Par habitude de jeune homme (on se rappelle que je n’avais que vingt ans en 1821), j’aurais d’abord voulu qu’elle eût de l’amour pour moi, qui avais tant d’admiration pour elle. Je vois aujourd’hui qu’elle était trop froide, trop raisonnable, pas assez folle, pas assez caressante, pour que notre liaison, si elle eût été d’amour, pût continuer. Ce n’aurait été qu’une passade de ma part; elle, justement indignée, se fût brouillée. Il est donc mieux que la chose se soit bornée à la plus sainte et plus dévouée amitié, de ma part, et de la sienne, à un sentiment de même nature, qui a eu des hauts et des bas.

Miniorini, me craignant un peu, m’affubla de deux ou trois bonnes calomnies, que j’usai en n’y faisant pas attention. Au bout de six ou huit mois, je suppose que Mme Pasta se disait: Mais cela n’a pas le sens commun!

Mais il en reste toujours quelque chose; au bout de six ou huit ans, ces calomnies ont fait que notre amitié est devenue fort tranquille. Je n’ai jamais eu un moment de colère contre Miniorini. Après le procédé si royal de François, il pouvait dire alors, comme je ne sais quel héros de Voltaire:

Une pauvreté noble est tout ce qui me reste.

Et je suppose que la Giuditta, comme nous l’appelions en italien, lui prêtait quelques petites sommes pour le garantir des pointes les plus dures de cette pauvreté.

Je n’avais pas grand esprit alors, pourtant j’avais des jaloux. M. de Perret, l’espion de la société de M. de Tracy, sut mes liaisons d’amitié avec Mme Pasta: ces gens-là savent tout par leurs camarades. Il l’arrangea de la façon la plus odieuse aux yeux des dames de la rue d’Anjou. La femme la plus honnête, à l’esprit de laquelle toute idée de liaison est le plus étrangère, ne pardonna pas l’idée de liaison avec une actrice.
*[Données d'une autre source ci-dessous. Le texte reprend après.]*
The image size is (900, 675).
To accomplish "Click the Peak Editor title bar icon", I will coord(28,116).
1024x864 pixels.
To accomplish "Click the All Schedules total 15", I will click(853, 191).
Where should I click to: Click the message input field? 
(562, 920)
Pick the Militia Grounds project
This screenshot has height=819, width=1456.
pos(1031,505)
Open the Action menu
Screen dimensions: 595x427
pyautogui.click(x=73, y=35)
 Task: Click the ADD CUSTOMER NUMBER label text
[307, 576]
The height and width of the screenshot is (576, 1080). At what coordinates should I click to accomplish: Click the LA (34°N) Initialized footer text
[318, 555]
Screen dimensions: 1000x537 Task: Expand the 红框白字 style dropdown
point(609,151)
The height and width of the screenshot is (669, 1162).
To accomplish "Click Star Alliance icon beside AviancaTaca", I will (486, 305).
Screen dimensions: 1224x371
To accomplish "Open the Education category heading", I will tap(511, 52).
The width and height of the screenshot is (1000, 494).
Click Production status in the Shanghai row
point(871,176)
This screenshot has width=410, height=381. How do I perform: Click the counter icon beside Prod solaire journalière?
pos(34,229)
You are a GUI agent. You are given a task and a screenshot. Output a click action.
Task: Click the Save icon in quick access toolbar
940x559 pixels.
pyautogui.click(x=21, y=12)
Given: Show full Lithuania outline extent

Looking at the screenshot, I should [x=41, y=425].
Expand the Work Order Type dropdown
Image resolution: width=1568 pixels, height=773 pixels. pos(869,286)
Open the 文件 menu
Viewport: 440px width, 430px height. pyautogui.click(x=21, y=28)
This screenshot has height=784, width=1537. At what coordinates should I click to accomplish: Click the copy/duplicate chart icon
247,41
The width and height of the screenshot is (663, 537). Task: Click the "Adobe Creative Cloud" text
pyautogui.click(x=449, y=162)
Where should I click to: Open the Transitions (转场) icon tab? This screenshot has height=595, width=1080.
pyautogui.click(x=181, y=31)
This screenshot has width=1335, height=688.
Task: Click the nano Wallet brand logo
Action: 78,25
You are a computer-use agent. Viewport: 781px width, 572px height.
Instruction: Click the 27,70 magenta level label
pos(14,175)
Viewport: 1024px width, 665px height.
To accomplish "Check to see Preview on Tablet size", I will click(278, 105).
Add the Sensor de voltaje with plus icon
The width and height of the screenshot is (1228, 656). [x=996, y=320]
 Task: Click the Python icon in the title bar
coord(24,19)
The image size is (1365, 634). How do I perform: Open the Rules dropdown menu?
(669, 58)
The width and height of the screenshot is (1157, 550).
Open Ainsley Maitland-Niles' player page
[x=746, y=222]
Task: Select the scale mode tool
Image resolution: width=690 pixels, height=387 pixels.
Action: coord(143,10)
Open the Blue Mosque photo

Cela m’était déjà arrivé à Marseille en 1805; mais alors, Mme Séraphie T... avait raison de ne plus vouloir me voir chaque soir, quand elle sut ma liaison avec Mlle Louason (cette femme de tant d’esprit, depuis Mme de Barkoff)[80].

Dans la rue d’Anjou, qui au fond était ma société la plus respectable, pas même le vieux M. de Tracy, le philosophe, on ne me pardonna ma liaison avec une actrice.

Je suis vif, passionné, fou, sincère à l’excès en amitié et en amour jusqu’au premier froid. Alors, de la folie de seize ans je passe, en un clin d’œil, au machiavélisme de cinquante et, au bout de huit jours, il n’y a plus rien que glace fondante, froid parfait. (Cela vient encore de m’arriver ces jours-ci with Lady Angelica, 1832, mai.)